満足度★★★★★
鑑賞日2018/12/07 (金) 18:30
座席1階
この作品は、劇団民藝の魂を受け継ぐ名作だ。タイトルのグレイクリスマスは、白い雪が何もかも隠してしまう美しいホワイトクリスマスでなく、汚いものを隠すものがない雪の降らぬクリスマスという意味。何と示唆に富む一言。この舞台の底流にどっしりと構え、観るものの心に突き刺さる。
民藝の舞台は、前作の「時を接ぐ」に次いで歴史を見つめ直す作品。連続ヒットの仕上がりだ。
二度と戦争はしない。ピープル、国民に主権がある。占領軍民政部が心を砕いた日本国憲法だが、憲法は単なる言葉なのであって魂を吹き込み続けるのはピープル、国民次第なのだ、と。今この名作を再演する意味はここにあるのだろうが、私はこの舞台が描く人間のしたたかさ、あざとさ、悔しさという部分に惹かれた。
屋敷を接収され、生きる能力のない当主。その没落ぶりが面白く描かれる。米将校のホステス役を買って出るお嬢様たちの生命力はなかなかだ。限界を生きる姿は、今の平和に慣れた体にカツを入れる。

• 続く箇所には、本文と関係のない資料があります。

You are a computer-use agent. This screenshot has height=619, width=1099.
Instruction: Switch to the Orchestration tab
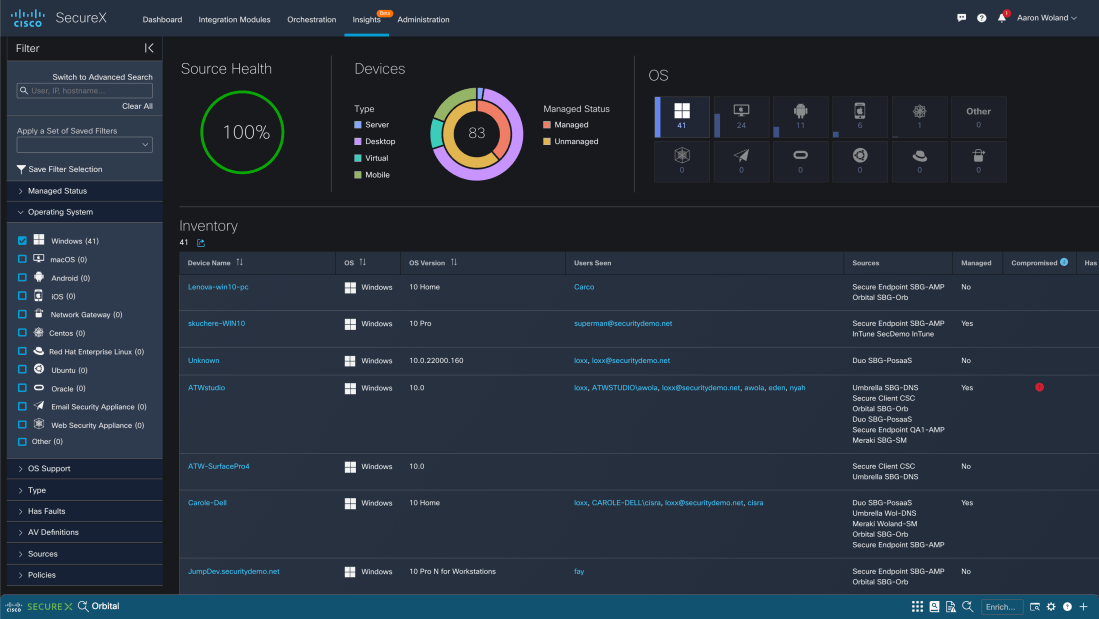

秀逸なのは、元男闘呼組の岡本健一だ。伯爵家に巣食ってうまく立ち回る在日朝鮮人の役だが、ナレーションも含めた舞台回しの役割を見事にこなした。
タイトル通り、毎年のクリスマスに舞台設定した脚本は歯切れがいい。「この演目だけは自分がやりたかった」と言ったという丹野郁弓の演出も良かった。